== Source ==

Didnt Kojima said that the game was optimised for what PS2 does best(ie fillrate).

Will Xbox reproduce the game exactly, tits for tits, rain for rain, if Kojima programmed it for Xbox?
 
The reviews say that MGS2:S suffers some frame rate problems during cutscenes. Since some of the game is gourad shaded (in the tanker's "pipe area", before the marines, fire an automatic weapon to light up the area and behold hehe), and generally not very texture heavy, I don't see any reason why the Xbox couldn't do it and then some. Hell, the cutscenes go letterbox for a reason :p

I mean, the game has good graphics, but nothing exceptional is really going on. Take a look at Splinter Cell for what MGS2 could be if Kojima-san had spent 3 years with an XDK :)

The "art direction" CLEARLY attempts to dispell the need for 'high detail' textures, and ito nsert gourad shaded polygons here and there.

As I said, pretty game, but look what a dozen guys did cutting and pasting NVIDIA sample code (Wreckless).
 
First of all Kojima is not programming anything. He's a game designer and director.

Second, port of MGS2 to Xbox is less than stellar, to say the least. The game slows down a lot in every graphically intensive scene (rain scene, boss fights, swimming) and for all I've heard from people, and seen in the high-res videos on gamespot, they haven't improved anything. Even the textures look pretty much the same. Rain scene, from what I've seen, is the worst offender - it runs at about 1/2 of original speed, at 20 or 30 FPS, and the rain effect seems largely unchanged (although some people claim they even removed the wind vector from the rain and just made it fall from all directions) Intensive cut scenes, like the intro, and many others, also slow down or skip frames.

===
== Information shown ==

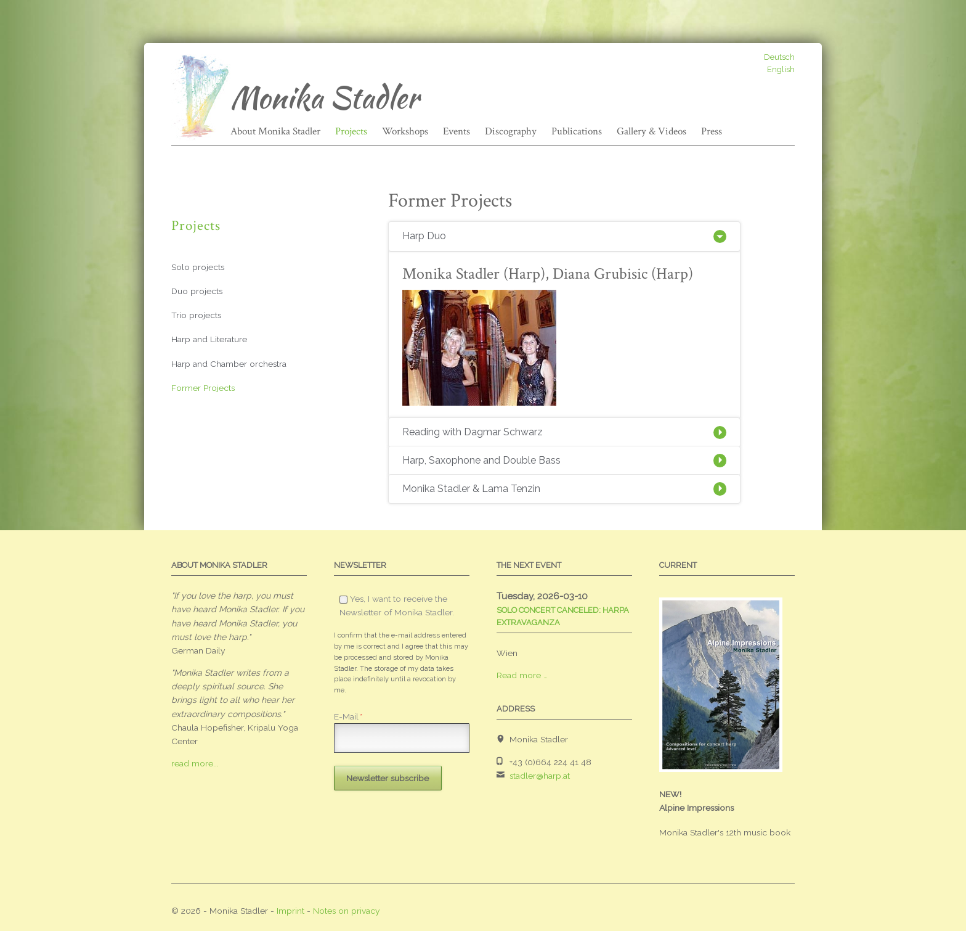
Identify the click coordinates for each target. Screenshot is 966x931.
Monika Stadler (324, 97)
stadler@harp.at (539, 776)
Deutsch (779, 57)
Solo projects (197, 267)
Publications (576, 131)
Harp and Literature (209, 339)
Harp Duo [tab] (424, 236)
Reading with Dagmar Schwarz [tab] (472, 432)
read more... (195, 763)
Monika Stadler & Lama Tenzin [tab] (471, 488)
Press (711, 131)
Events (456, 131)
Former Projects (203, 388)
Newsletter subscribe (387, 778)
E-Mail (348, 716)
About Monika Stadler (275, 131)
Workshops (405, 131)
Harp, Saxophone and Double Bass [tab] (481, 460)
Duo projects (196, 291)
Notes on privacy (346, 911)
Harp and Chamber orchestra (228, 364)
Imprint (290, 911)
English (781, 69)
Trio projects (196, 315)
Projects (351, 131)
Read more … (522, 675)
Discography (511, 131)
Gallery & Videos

===

- **What to do**:
- a) Could you duplicate the part of the Metal Gear Solid 2 thread starting with "The reviews say" and going on through "designer and director."?
- b) Would you pick up the Metal Gear Solid 2 thread after its last sentence and keep it going?
You won't need the material to do this.

- **Answers given**:
- a)
The reviews say that MGS2:S suffers some frame rate problems during cutscenes. Since some of the game is gourad shaded (in the tanker's "pipe area", before the marines, fire an automatic weapon to light up the area and behold hehe), and generally not very texture heavy, I don't see any reason why the Xbox couldn't do it and then some. Hell, the cutscenes go letterbox for a reason :p

I mean, the game has good graphics, but nothing exceptional is really going on. Take a look at Splinter Cell for what MGS2 could be if Kojima-san had spent 3 years with an XDK :)

The "art direction" CLEARLY attempts to dispell the need for 'high detail' textures, and ito nsert gourad shaded polygons here and there.

As I said, pretty game, but look what a dozen guys did cutting and pasting NVIDIA sample code (Wreckless).
 
First of all Kojima is not programming anything. He's a game designer and director.

- b)
It's anyone's guess why they didn't made it better, I'm not going into that.

Hell, the cutscenes go letterbox for a reason
Cut scenes in MGS2 use completely different gfx engine. They feature motion blur, depth of field, and run at 30FPS with horizontal and vertical antialiasing.
 
Do you still feel that the game is worth getting for Xbox if I don't have a PS2? I have a progressive scan 16:9 HDTV, btw. I'm thinking about picking this one up, but I'm still undecided. Help me out. :)
 
Johnny, if you don't have a PS2 or don't wan't to wait for the PS2 version of MGS2:S then get it - but ONLY if you know what you are buying. There are things in MGS2 that seem to be unbearable to some people, that other people don't have problems with. Notably, the contrived story and many cut scenes and codec chatter.

I don't think the game supports 16:9 on Xbox, and there are also people who claim it doesn't support 480p, and those who claim it does (480p icon on the box is *not* highlighted, btw)
 
zurich said:
Take a look at Splinter Cell for what MGS2 could be if Kojima-san had spent 3 years with an XDK :)

Um, from what I've heard Splinter Cell (demo atleast) has more than enough issues in the gameplay and bug department to worry about.

I think Splinter Cell, while great looking, will show just how great MGS2's really is.
 
I think Splinter Cell, while great looking, will show just how great MGS2's really is.
Actually, there are quite a few areas where Splinter Cell suprasses MGSII and vice versa... though I'd assume no game ever could suprass the unsuprassed cinematic presentation of MGSII! :)
 
Quite a few game sites/mags have said that you can't compare Splinter Cell and MGS2, even Gamespot, because they are two near completely different games.

However, if you do want to compare them then you should compare two final products after having played both. Even though the Splinter Cell demo is months old it's getting praise left and right (and I've played it as well). Easily a top candidate for GOTY.
 
Well, I think the story in MGS 2 is utter crap. Is it worth it for me to get it just for the gameplay Marconelly? How much of the game is cinematics versus gameplay?
 
Vince said:
zurich said:
Take a look at Splinter Cell for what MGS2 could be if Kojima-san had spent 3 years with an XDK :)

Um, from what I've heard Splinter Cell (demo atleast) has more than enough issues in the gameplay and bug department to worry about.

I think Splinter Cell, while great looking, will show just how great MGS2's really is.
Care you explain to me what gameplay and bugs bothered you in the demo?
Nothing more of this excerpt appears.